David Spiegel, a psychiatry professor at Stanford University, co-authored a recent paper in the journal Cell on breathwork and anxiety. Deep breathing, his paper found, can significantly reduce physiological arousal and mental distress. His team compared different types of deep breathing and found that one particular type — cyclic sighing — had an edge over mindfulness practices, box breathing, and cyclic hyperventilation (more on those later). Cyclic sighing consists of three steps: One long inhale through the nose, followed by an additional short inhale through the nose, and ending with one long exhale through the mouth.

“The cool thing about breathing is it's right at that edge where if you just let it go, it'll do its thing, but you can easily control it,” Spiegel tells Inverse. In other words: It doesn’t take much to exert a little control over a breath. A little can go a long way.

How to breathe better

One popular technique is square breathing or box breathing, so called because its steps are visualized as a square that expands each breath cycle to a whopping sixteen seconds. Each side of the square represents four seconds each of inhale, hold, exhale, hold, and repeat. If you notice yourself taking short, shallow breaths or feel tense, box breathing is a good place to start.

Diaphragmatic breathing, also known as belly breaths, stimulates the vagus nerve and activates the calming parasympathetic nervous system.

Here’s how to do it: Imagine air filling your belly rather than your lungs, and feel your abdomen expand with an inhalation. As you exhale, contract your abs as you empty every bit of oxygen from your lungs. Spiegel also underscores the parasympathetic nervous system’s role. “A lot of self-soothing involves not so much turning down the sympathetic nervous system, but turning on the parasympathetic nervous system,” he says. This system switches on every time you drift to sleep so the body can wind down into a rest state. That’s not to say naptime is the best way to relax, but that turning up the parasympathetic nervous system just enough can do wonders for our waking minds. Moments of distress, major or minor, call for belly breaths. The American Lung Association recommends five to 10 minutes of belly breaths to calm down, relax, or regulate breathing patterns in an anxious moment.

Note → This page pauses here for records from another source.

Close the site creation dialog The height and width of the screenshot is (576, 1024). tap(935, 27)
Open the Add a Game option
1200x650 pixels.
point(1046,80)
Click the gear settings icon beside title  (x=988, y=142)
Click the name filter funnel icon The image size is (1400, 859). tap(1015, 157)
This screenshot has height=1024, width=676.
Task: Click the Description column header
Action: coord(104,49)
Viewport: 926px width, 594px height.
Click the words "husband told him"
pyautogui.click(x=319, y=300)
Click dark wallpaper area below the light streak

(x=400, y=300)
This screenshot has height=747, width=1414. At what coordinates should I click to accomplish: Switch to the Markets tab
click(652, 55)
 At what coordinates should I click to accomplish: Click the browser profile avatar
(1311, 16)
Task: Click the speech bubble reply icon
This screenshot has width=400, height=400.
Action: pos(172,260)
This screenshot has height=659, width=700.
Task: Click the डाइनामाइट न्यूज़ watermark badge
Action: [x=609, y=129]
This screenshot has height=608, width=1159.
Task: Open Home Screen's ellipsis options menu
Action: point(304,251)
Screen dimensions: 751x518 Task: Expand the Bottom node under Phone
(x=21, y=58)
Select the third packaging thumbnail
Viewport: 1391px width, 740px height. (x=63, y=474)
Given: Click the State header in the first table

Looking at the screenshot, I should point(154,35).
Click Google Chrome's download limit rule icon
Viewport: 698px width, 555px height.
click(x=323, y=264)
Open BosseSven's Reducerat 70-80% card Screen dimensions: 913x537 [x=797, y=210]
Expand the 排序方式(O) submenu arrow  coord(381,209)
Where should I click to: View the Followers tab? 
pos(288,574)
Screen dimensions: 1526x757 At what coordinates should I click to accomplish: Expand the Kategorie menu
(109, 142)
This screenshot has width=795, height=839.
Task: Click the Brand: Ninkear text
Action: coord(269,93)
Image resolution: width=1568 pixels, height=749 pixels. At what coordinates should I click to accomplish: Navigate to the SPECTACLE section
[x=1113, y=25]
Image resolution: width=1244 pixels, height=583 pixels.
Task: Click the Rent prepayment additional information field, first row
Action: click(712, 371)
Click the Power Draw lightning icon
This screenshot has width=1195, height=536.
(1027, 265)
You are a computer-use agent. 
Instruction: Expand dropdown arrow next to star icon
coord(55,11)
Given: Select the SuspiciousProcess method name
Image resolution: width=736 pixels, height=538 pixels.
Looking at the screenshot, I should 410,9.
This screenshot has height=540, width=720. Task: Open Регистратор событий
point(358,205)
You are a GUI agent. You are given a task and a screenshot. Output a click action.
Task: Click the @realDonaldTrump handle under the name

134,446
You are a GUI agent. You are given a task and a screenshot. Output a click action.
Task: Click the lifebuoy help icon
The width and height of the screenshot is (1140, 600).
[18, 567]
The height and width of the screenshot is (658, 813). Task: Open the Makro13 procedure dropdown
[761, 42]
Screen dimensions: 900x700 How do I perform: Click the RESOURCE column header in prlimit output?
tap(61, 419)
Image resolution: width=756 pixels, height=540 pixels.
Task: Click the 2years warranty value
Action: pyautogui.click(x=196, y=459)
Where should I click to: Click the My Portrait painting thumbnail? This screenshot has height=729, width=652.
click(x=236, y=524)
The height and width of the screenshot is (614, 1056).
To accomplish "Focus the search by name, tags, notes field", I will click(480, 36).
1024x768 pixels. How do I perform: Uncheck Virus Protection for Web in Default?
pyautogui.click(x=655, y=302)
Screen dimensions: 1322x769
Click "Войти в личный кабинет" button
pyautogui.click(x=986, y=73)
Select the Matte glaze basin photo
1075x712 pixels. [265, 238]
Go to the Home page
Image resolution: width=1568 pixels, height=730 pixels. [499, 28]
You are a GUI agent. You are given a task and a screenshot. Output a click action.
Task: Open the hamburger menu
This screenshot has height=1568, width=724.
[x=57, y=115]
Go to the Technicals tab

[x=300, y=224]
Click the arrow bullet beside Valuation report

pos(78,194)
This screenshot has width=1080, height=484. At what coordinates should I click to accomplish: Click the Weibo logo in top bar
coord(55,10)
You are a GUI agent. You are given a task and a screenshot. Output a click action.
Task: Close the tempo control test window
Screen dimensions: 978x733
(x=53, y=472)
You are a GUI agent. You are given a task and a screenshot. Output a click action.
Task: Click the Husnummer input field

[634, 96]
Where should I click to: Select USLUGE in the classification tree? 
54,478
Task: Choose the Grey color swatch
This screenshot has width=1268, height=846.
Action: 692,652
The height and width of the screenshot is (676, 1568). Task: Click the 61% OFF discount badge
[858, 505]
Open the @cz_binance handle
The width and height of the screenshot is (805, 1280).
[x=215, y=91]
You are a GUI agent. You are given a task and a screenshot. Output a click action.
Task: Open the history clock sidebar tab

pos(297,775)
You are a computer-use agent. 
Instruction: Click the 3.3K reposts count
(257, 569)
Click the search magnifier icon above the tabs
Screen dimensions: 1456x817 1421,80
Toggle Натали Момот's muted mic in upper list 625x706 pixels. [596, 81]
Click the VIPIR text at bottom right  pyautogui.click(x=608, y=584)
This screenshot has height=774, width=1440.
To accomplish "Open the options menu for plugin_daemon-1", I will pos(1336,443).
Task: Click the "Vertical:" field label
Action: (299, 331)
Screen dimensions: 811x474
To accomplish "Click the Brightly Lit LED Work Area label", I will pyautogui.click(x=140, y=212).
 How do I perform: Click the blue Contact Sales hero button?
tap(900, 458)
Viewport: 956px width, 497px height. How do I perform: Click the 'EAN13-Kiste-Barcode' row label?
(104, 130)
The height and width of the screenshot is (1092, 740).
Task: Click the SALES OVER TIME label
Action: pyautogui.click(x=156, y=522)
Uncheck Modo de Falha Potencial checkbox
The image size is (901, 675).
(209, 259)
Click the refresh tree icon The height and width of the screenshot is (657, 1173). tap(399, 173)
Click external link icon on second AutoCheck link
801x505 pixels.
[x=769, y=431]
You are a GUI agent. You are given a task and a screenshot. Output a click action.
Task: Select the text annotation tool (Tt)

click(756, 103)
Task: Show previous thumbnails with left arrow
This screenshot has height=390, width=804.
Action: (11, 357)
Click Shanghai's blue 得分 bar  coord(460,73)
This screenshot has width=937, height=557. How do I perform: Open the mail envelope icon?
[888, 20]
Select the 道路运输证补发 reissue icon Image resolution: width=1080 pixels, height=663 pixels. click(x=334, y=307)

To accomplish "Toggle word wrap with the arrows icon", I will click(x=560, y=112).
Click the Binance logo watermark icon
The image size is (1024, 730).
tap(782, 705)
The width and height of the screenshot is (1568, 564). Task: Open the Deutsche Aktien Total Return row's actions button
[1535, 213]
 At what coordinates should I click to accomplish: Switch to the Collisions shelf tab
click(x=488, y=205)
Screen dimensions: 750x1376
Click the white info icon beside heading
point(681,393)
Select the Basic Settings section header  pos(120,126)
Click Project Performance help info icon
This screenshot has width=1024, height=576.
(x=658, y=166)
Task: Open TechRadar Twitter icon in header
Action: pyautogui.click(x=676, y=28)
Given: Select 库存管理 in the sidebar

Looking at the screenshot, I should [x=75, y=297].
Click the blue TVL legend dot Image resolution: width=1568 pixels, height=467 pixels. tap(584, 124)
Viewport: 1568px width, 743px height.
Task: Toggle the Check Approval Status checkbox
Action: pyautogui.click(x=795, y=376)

Breath of fire, a.k.a. holotropic breathing or hyperventilation, on the other hand, stirs up energy and can even promote a dreamlike state of mind. This practice involves deep, rapid inhales and exhales with no pauses in between. This practice “can produce really powerful tingling and buzzing sensations all throughout the body,” Garland says. He says this feeling comes from decreased carbon dioxide levels in the blood. While there’s plenty of research on hyperventilation, there’s less on the effects of holotropic breathing as an intentional practice. Breath of fire isn’t employed as an everyday practice so much as a way to experience emotional release. This type of breathing can help you connect with extreme sadness or anger.

One technique focuses less on controlling breath but simply observing it. Breathing mindfully — a key component of the practice of mindfulness — asks the breather to give attention to their natural breath, following it without altering it. Simple, however, doesn’t mean easy.

“When I’m practicing mindful breathing, I’m noticing the temperature of the air moving in and out of my nostrils, the coolness of the air, the way the muscles flex,” Garland tells Inverse. This method lends itself to noticing your body at that moment rather than trying to change something. Garland notes mindful breathing’s benefits are most pronounced when practiced daily. It can be a great morning start or a way to quiet the mind in the middle of a busy day.

Spiegel’s Stanford study compared deep breathing with mindfulness and found that the former’s effects were more pronounced, but both do the body and mind good. Garland, who was not involved in the study, notes that meditation practitioners’ sessions last longer than the study’s prescribed five minutes. Spiegel recognizes this limitation. “To be fair to mindfulness, people don't usually do it for just five minutes,” he tells Inverse. “They do it for 15 to 30 minutes.”

Of the many breaths you’ll take today, see how making even one, a deep or mindful breath changes your mind or body.